A Cross-National Comparison of Myalgic Encephalomyelitis and Chronic Fatigue Syndrome at Tertiary Care Settings from the US and Spain, by Shaun Bhatia, Nicole Olczyk, Leonard A. Jason, Jose Alegre, Judith Fuentes-Llanos, Jesus Castro-Marrero in American Journal of Social Sciences and Humanities Vol. 5, No. 1, 104-115, 2020

 

Highlights of this paper:

  • Cross-cultural comparative studies serve as exemplars highlighting the challenges associated with assessing differences in symptoms, functional limitations, and work disability when using variant case definitions for ME and CFS. 
  • Using a single case definition, differences were observed on an array of symptoms and functional impairments from individuals with ME and CFS recruited at tertiary centers from the US and Spain. 
  • Disparity in ME and CFS symptomatology and impairment between the US and Spain may be attributed to differences in disability policy, perception of ME and CFS, and access to specialist care.

Research abstract:

Cross-national comparative studies are useful for describing the unique characteristics of complex illnesses, and can reveal culture-specific traits of disease frequency/severity and healthcare. Though myalgic encephalomyelitis (ME) and chronic fatigue syndrome (CFS) are debilitating conditions found all over the world, few studies have examined their characteristics across different countries. T

he purpose of this study was to compare the levels of functional impairment and symptomatology in patients with ME and CFS at tertiary referral hospitals in the US and Spain.

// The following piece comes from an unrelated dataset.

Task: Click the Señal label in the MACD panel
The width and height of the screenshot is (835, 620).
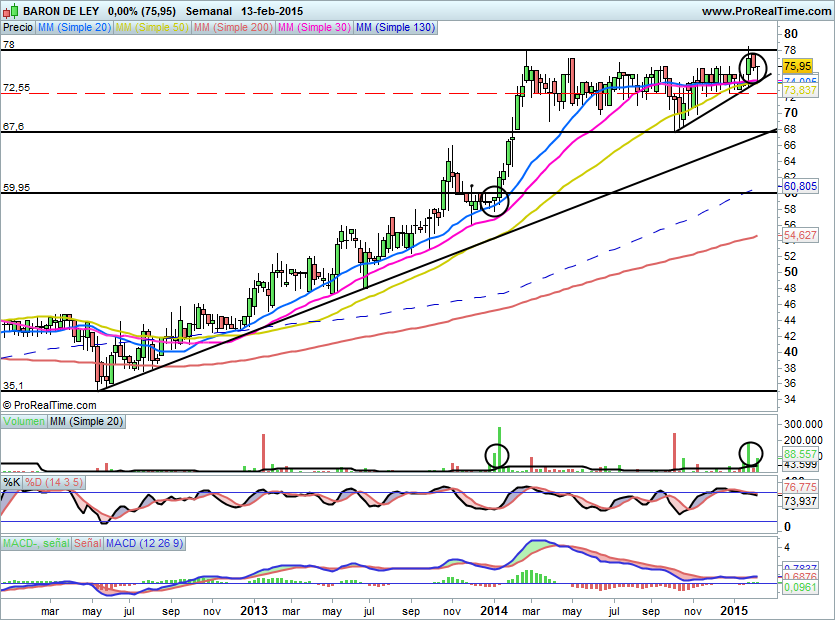Action: pyautogui.click(x=87, y=543)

Four hundred twenty potentially eligible participants (N = 235 from the US and N = 185 from Spain) who met the 1994 Fukuda et al. definition for CFS were enrolled. Both samples completed the medical outcomes study 36-item short-form health survey (SF-36) as a proxy for impairment, and the DePaul Symptom Questionnaire (DSQ) for patient symptomatology. ANCOVA and, where appropriate, MANCOVA tests were used to compare the SF-36 and DSQ items for illness characteristics between the samples.

The patients from Spain demonstrated significantly worse functioning than those from the US in the SF-36 domains of physical functioning, bodily pain, general health functioning, role emotional, and mental health functioning. The Spanish sample also was also more symptomatic across all the DSQ-items, most significantly in the pain and neuroendocrine domains.

These findings may be due to differences between the US and Spain regarding disability policy, perception of ME and CFS, and access to specialist care.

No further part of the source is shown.